Iggy Pop and Jim Jarmusch sound like an unlikely pairing. One’s the primal frontman of proto-punk legends The Stooges, the other’s a mellow, measured indie auteur. But maybe there’s something magnetic about their respective brands of Midwest cool. In the early ’90s, Jarmusch shot a short with Tom Waits and Iggy Pop (née James Osterberg) called “Somewhere in California”. It would win the Palme d’Or for Best Short Film at the 1993 Cannes Film Festival, and was included in Jarmusch’s 2004 anthology Coffee and Cigarettes.
Gimme Danger is part of Jarmusch’s two-picture deal with Amazon Studios. The other film in the deal, Paterson, offers a direct shout-out to Iggy Pop in one scene. Paterson is easily one of the best movies of 2016. As for Gimme Danger, it’s sort of a letdown for fans of The Stooges and of Jarmusch. The reason has a lot to do with shape.
[This review originally ran as part of Flixist’s coverage of the 54th New York Film Festival. It has been reposted to coincide with the theatrical release of the film.]
Gimme Danger
Director: Jim Jarmusch
Release Date: October 28, 2016
Rating: R
I’ll start by accentuating the positive. It’s great to watch the Stooges take a victory lap. After years of being a posse of indigent riffraff, The Stooges are now music demigods. On camera, Iggy Pop has such a smooth, comforting cool about him. Whenever he’s telling a story, I experienced an anticipatory glee, waiting for that smirk to flourish into laughter and an unbridled smile. Stooges drummer Scott Asheton, by contrast, has a labored voice of a working class life lived hard. His late brother, Ron, pops up in archival interviews. Latter-day Stooges member James Williamson sits near his amp in a bathroom; we also spend some time with Minuteman frontman Mike Watt, who’s part of The Stooges’ reunion lineup.
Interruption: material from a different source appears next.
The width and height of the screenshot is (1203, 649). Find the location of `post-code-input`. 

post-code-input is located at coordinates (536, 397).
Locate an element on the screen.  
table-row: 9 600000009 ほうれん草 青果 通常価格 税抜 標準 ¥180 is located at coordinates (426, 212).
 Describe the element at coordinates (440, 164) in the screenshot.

After the pre-title stinger (standard issue in so many docs these days), Jarmusch starts in Iggy Pop’s childhood. Little James Osterberg, who lived in a trailer, tortured his parents with a drumkit and learned punk stagecraft from The Howdy Doody Show. We then zip through the band’s formation in the ’60s, with a little bit of exploration of the political scene in Ann Arbor, Michigan. The Stooges live communally, and share the stage with their big brother band The MC5. Then they record their self-titled album, and then they put out Funhouse, and then it’s on to Raw Power. And then this happens, and then this other thing, oh and this.
At a certain point it dawned on me: Gimme Danger was mostly comprised of “and-thens”. It’s more like the events as fleshed out bullet points, not the life of a band as an essay.
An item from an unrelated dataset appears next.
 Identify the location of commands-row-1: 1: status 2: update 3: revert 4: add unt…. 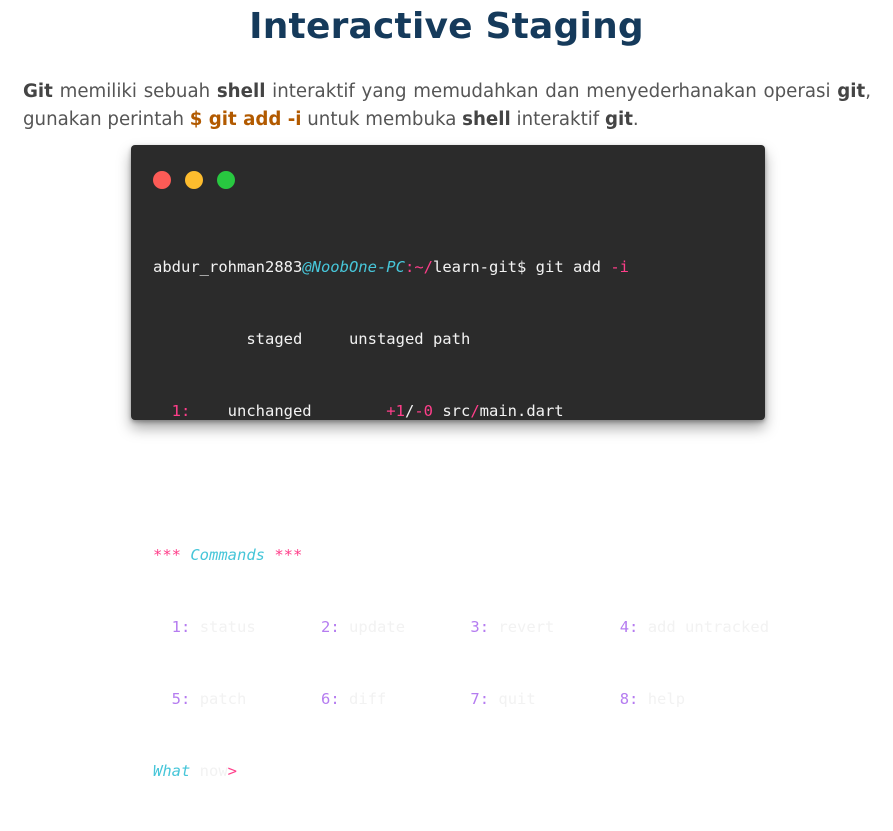
(470, 627).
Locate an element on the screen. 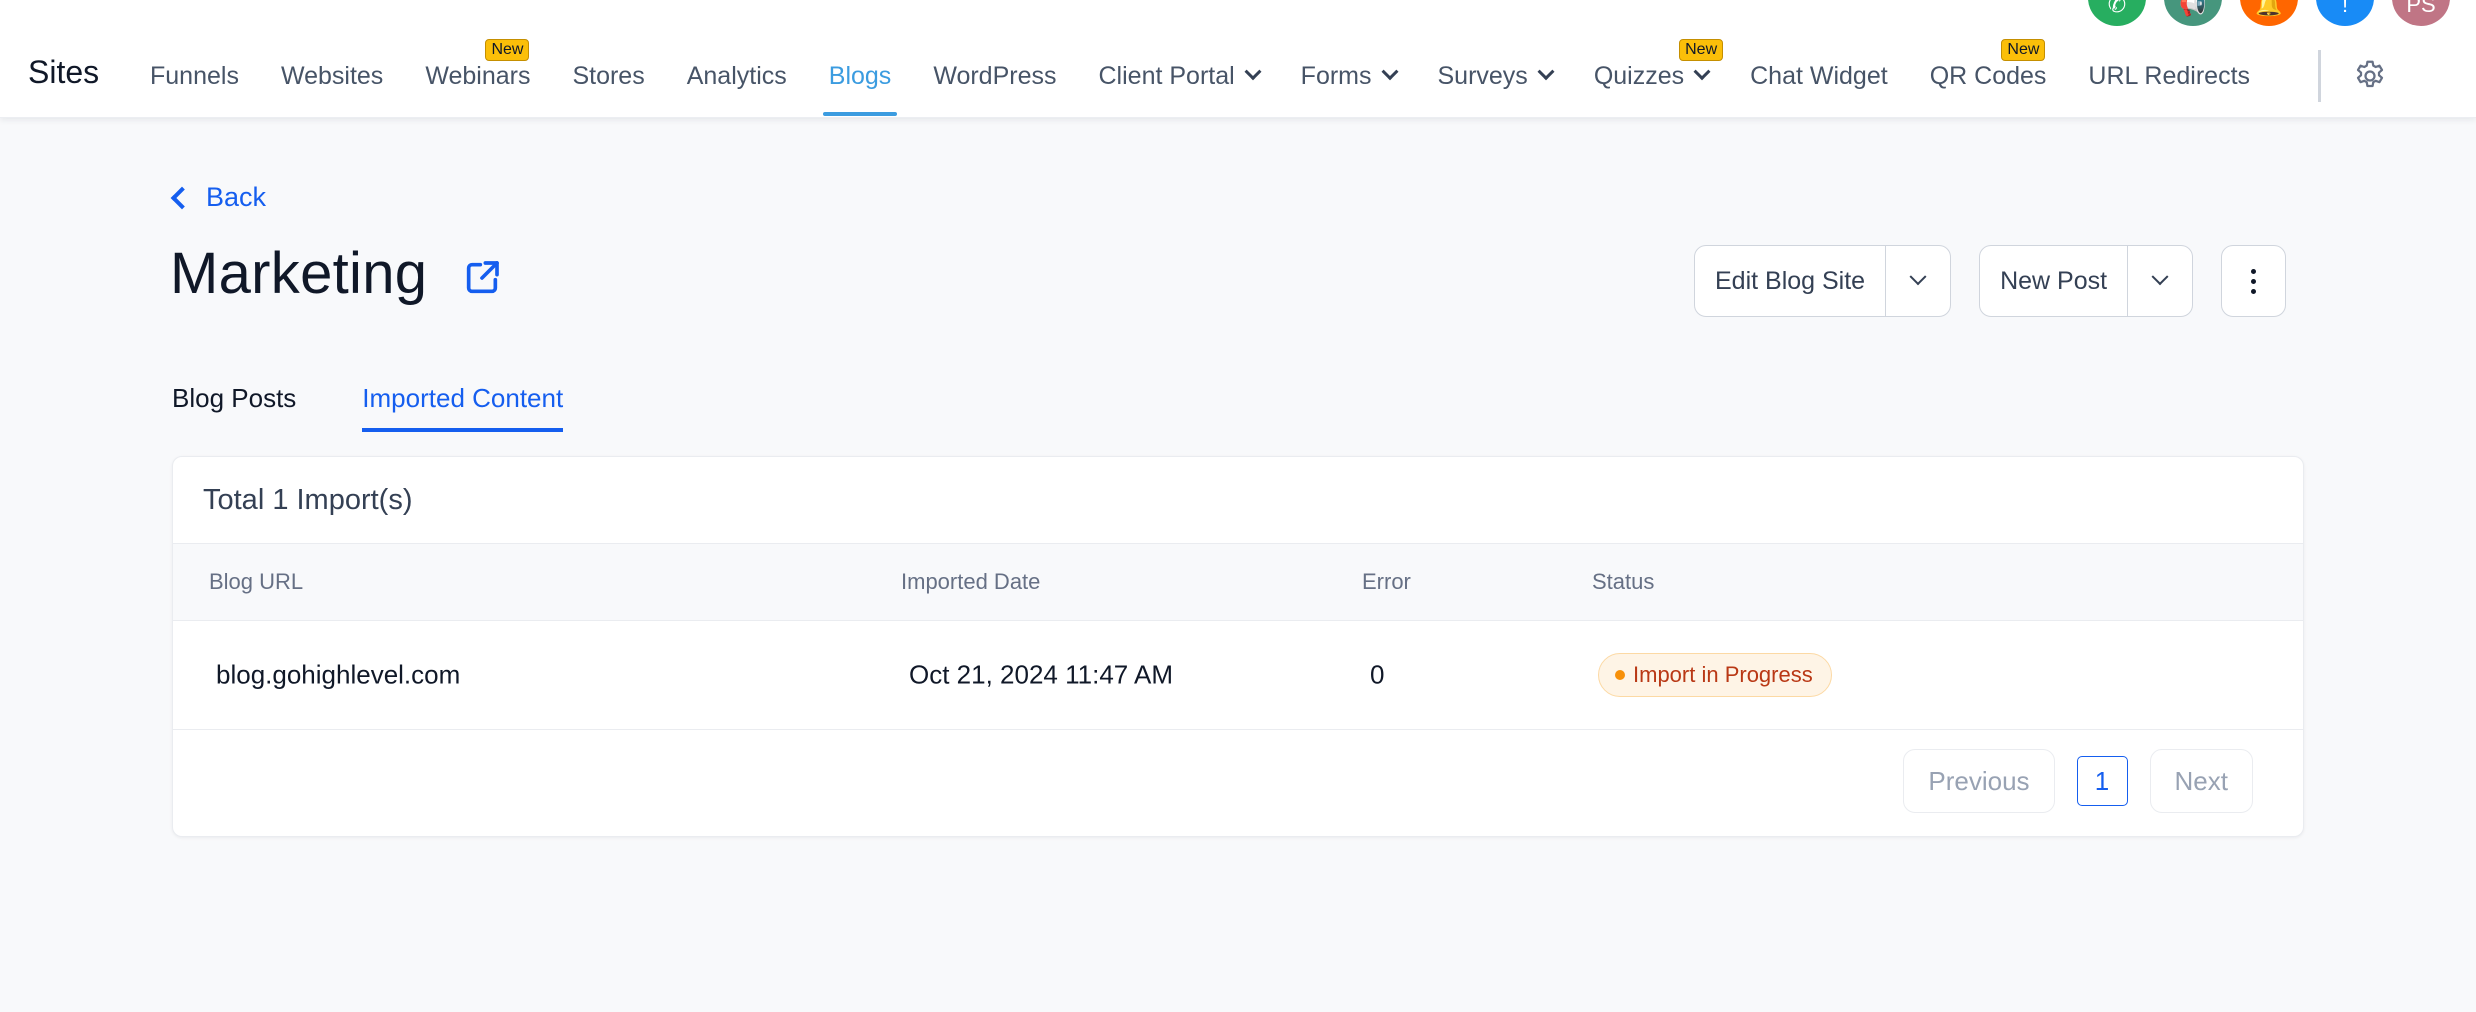 The image size is (2476, 1012). new-post-split-button: New Post is located at coordinates (2086, 281).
Jarmusch includes footage of the infamous Cincinnati Pop Fest performance in which Iggy Pop, held aloft by the crowd, smears peanut butter all over his chest and goes hogwild. So oddball and unconventional, which makes the limp plainness of Gimme Danger a bummer. It doesn’t feel like a Jarmusch movie at all. Instead, it’s more like a competent TV documentary on The Stooges, but one that never really goes deep enough. They mention the radical politics of Ann Arbor and hanging with The MC5, but that’s it. They mention a stint in the Chelsea Hotel, but not much more than the fact they stayed there. So much room for expansion, amusing tangents, the sorts of anecdotes that give texture to a life. But mostly it’s all back to the bullet points.
I come back to the idea of shape that I mentioned earlier. While talking about “Search and Destroy” on Raw Power, Iggy explains the metaphoric shape of the song. Williamson’s guitar fills the space in such a dense way, and that informed how Ron played his leads and how Iggy did his vocals. Pieces come together, play off each other, rework and reconstitute themselves, and find a means of working in combination that kicks like a goddamn drum. You hear or sense that shaping everywhere on Raw Power, which is why it’s one of the best albums of all time. You’re listening to a band when it gets it and gels.
Gimme Danger seems to lack this sense of shape, or cohesion, if you prefer. If this interview goes here, how is it complemented there? And if this footage does this, what should that footage do to complement it? Admittedly, editing seems like the most difficult part of documentary film. Still, I wonder what Gimme Danger might have been with just a bit more shaping. It’s not bad, don’t get me wrong, but it’s not something I’ll put on repeat.